Sitting on deck we watch a deep red sun set dramatically beneath the horizon and as the resulting flaming sky fades it reveals the smallest slither of a moon, that following the suns path, sets itself a few hours later. The last couple of days have been good days, I can’t remember the last time we have really relaxed and soaked up our life afloat. The weather has improved, we have calm, blue seas, blue skies and a soft cooling breeze. Caribbean weather at last.
We left the marina still with grey skies, more squally showers and battled against a strong head wind around the bottom of Grenada and into Clark Court Bay. The entry to the bay was through a pass in the coral but the charts were accurate and the channel buoys in place so the lack of sun to show up the depth of water wasn’t a problem. Once inside it opened up to a large, deep and protected harbour and with surprisingly few boats inside we found a quiet space to anchor. I don’t know whether it was coming from the noise of the town surrounding the marina but it seemed incredibly quiet, the wind dropped and we relaxed.

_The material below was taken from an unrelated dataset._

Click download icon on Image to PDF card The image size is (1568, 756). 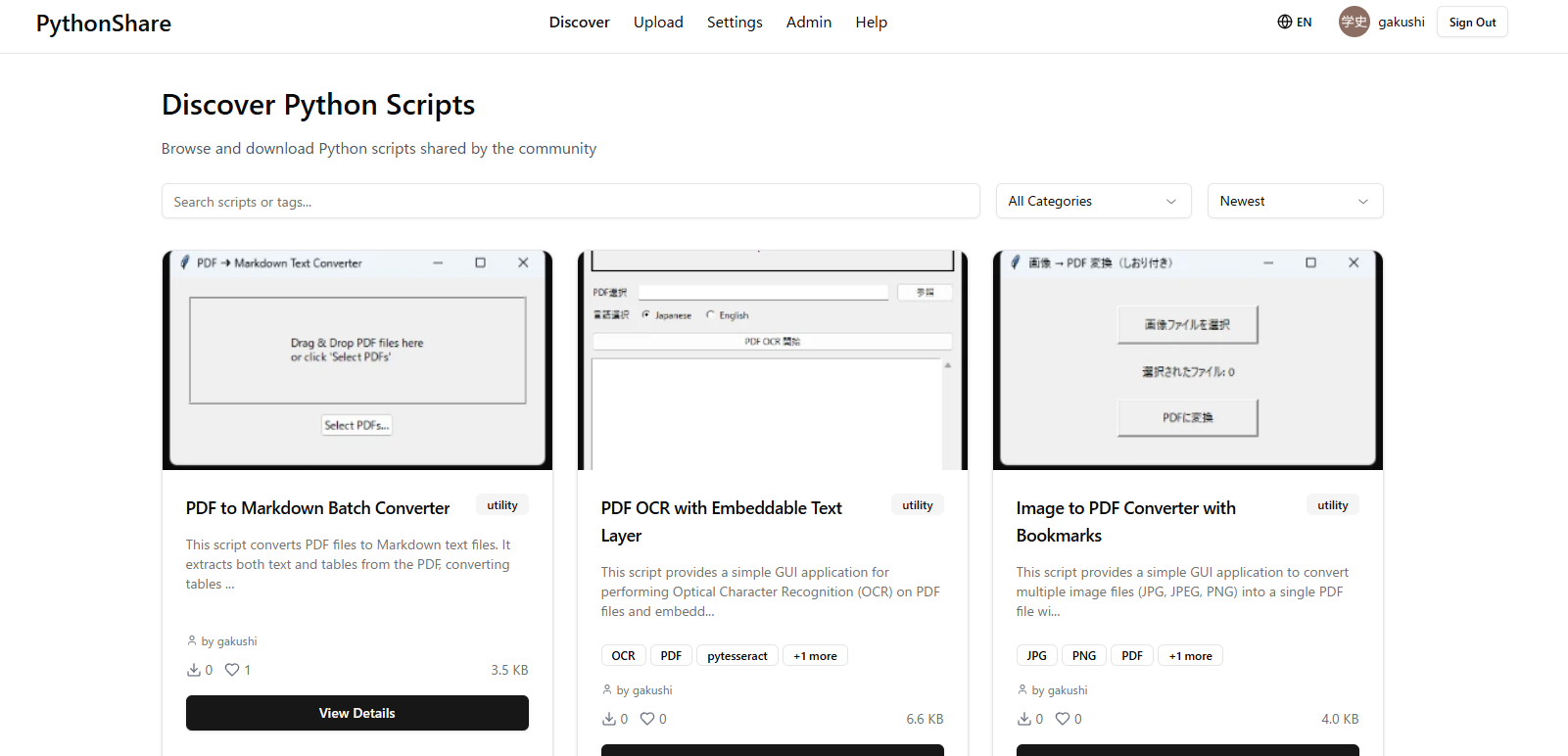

We had been drawn to this spot by the promise of sausages. On the opposite side of the bay was Whisper Cove and a small marina, the guide book told us of a butcher that sells good quality local meat and home made sausages, looking out at the jungly green hills surrounding the bay this seemed unlikely but we took the dingy across to explore. We entered behind the few boats moored at the pontoon and hemmed in by mangroves it was shady and a little spooky. As we tied up to a neat and tidy dock we realised that the undergrowth was in fact managed, a pretty tropical garden. We climbed the hill to a veranda and an extremely welcoming restaurant, “Steak, Chips and a Beer for £8” said the blackboard, it tasted as good as it sounded. And sure enough through a door at the back of the restaurant was the butchers, having sampled the produce we stocked up with sausages and enough meat to get us to Panama and headed back to the boat.
Our next stop was a few bays down, we sailed past the crowds in Prickly Bay, around a small headland into the near deserted True Blue Bay. On shore The True Blue resort is a muddle of dark pink, blue and orange buildings nestled in the undergrowth. It has an equally colourful waterside restaurant the Dodgy Dock.
The bay lived up to its name, with the improved weather the sea is true blue. We haven’t done much, Rick filled some dents in the swim deck, I scrubbed around the waterline of the hull, we have read, explored in the dingy and foraged ashore for Internet. This we have found in the restaurants, so each day we have logged in and lunched.
After a day alone, we were joined in the bay by first one, then two other Oysters. One of the things we are really enjoying is meeting so many new people. It is rare in life to meet and make so many new friends but everyone has so much in common with each other that friendship within the cruising world is easy.
Over the last week we have enjoyed a glass of gin or two with a couple from Tasmania, Bill and Naomi who are cruising the Carribean before sailing back to Hobart. A young couple, Charles and Zoe, with a beautiful, 1984, 37ft Oyster who like us have upped and left to sail around the world. Finally a lovely family from Cork, we first met during the ARC, on thier Oyster 53 Crackerjack, Sully, Joey and the kids, who are enjoying the Caribbean for a few months.
People are extremely generous with their knowledge and time, happy to help each other out, freely swapping experience, information and discoveries. We discuss past adventures, future plans and the continual lists of maintainance to complete.They tend to be brief encounters but there is a real sense of community and with trackers, blogs and social media we can all follow each others progress and no doubt will bump into many of them again elsewhere in he world.